JOIN the RFA Today!

Saturday, October 11, 2008

Fish Tails; Kings vs. Spanish

Fish Tails; the Difference between a King and a Spanish mackerel
A Kingfish by any other name is a summons or even jail time it your that stupid. The first king mackerel have appeared with most of them falling within the 10 to 20 pound class, and a few smokers at 48 inches today, caught on spoons to trolleys with live suspended baits. Ladies, Jack mackerels, Jack Crevalles and large Threadfins were the choice live baits of the T head, with Threads taking in monster twenty inch plus Spanish and the Jacks as prime for the Kings, both schoolies and smokers. Rolling Tarpon a plenty but no hook ups today. The schoolies were living up to their names as they were congregated in schools of 50 to 100 or more as they boiled the pods of baits about and around the boards of the Venice Pier at Sharky’s in Florida. The inshore waters were black with bait and the pier loaded with anglers catching plenty a fish and not a clue as to what it was they were catching other than it was a fish or maybe a mackerel; think God it did not have wings or they might have thought it was a bird. I even heard one Father tell his son it was to small to be a Kingfish. Ehhh? I wondered what he was when he was born, a Gnome.

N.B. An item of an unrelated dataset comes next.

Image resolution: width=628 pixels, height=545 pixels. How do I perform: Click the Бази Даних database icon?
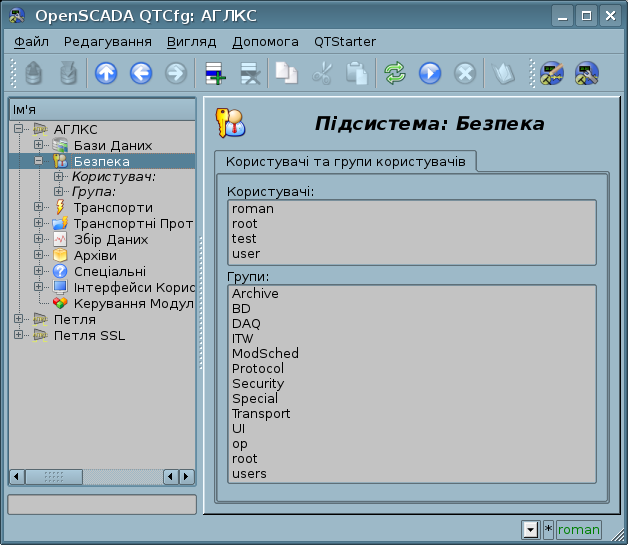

On my son, Edwin’s, last cast with a silver cast master, jigging along at a medium retrieve using a Pflueger loaded with Big Game Trilene Blue 12 pound test, he hung on to a fish which seemed to pull in an odd fashion. Drag pulling mamma it was at twenty-one inches at the fork, this Cero Mackerel was not caught on his lure but on another. Somehow, his hook had slid through the eye of the barrel swivel attached to a leader, half-ounce weight and Clark Spoon with fish attached. What are the odds? I took that same Clark Spoon, attached to my line and casted out this Clark Spoon, ripping it in across the surface of the lapping northwestern waves as a monster of a fish slammed the spoon and peeled out about 150 yards of my twelve-pound test fluorocarbon. My Pflueger reel and Ugly Stik bowed in agony as the line sang a tune in the wind. Twenty minutes later Edwin, my son, dropped the bridge net, and we brought up a 26 inch at the fork Schoolie kingfish. The person standing next to me said wow nice Spanish Mackerel, I did not think they got that big. You know you have to take a hunters safety course in order to hunt. They ought to make one take a fishing etiquettes and I.D. test before allowing one to go fishing, if I had it my way!

You know folks if a Game Warden had been present today Edwin and I would have been the only people left on the pier, just about, with the exception of a couple of friends I know who also know what their doing, like Barry Garmen. The rest would be in county, waiting bail on Monday, maybe reading the rules and regulations on Florida Saltwater Fishing Laws. Especially the picture pages on the differences between the different mackerels and yes the do come small!

Fish Tails 101

It is all in the tails folks, from the dorsal to the tail and you too can tell the difference. Some of you experts say it is in the color or spots and sometimes that works but sometimes all mackerel look similar and it can be confusing even to an expert just by judging it spots. All fish have a lateral line on them. Some are colored in scale others in an actual line, like the Mackerels. By looking at this line, you can save yourself the embarrassment of a ticket and be an expert too. King Mackerels have a break or sudden drop in their lateral line in the shape of a slanted “L”. Spanish and all the other mackerels have either a wavy or dropping lateral line with no slanted “L” shape. In addition, Kingfish minimal slot is 24 inches at the fork to keep with a possession limit of two per person. All other mackerels are minimal slot 12” at the fork, with 15 fish in possession per person. Stupid is not looking for that slanted “L”. “FISH ON!”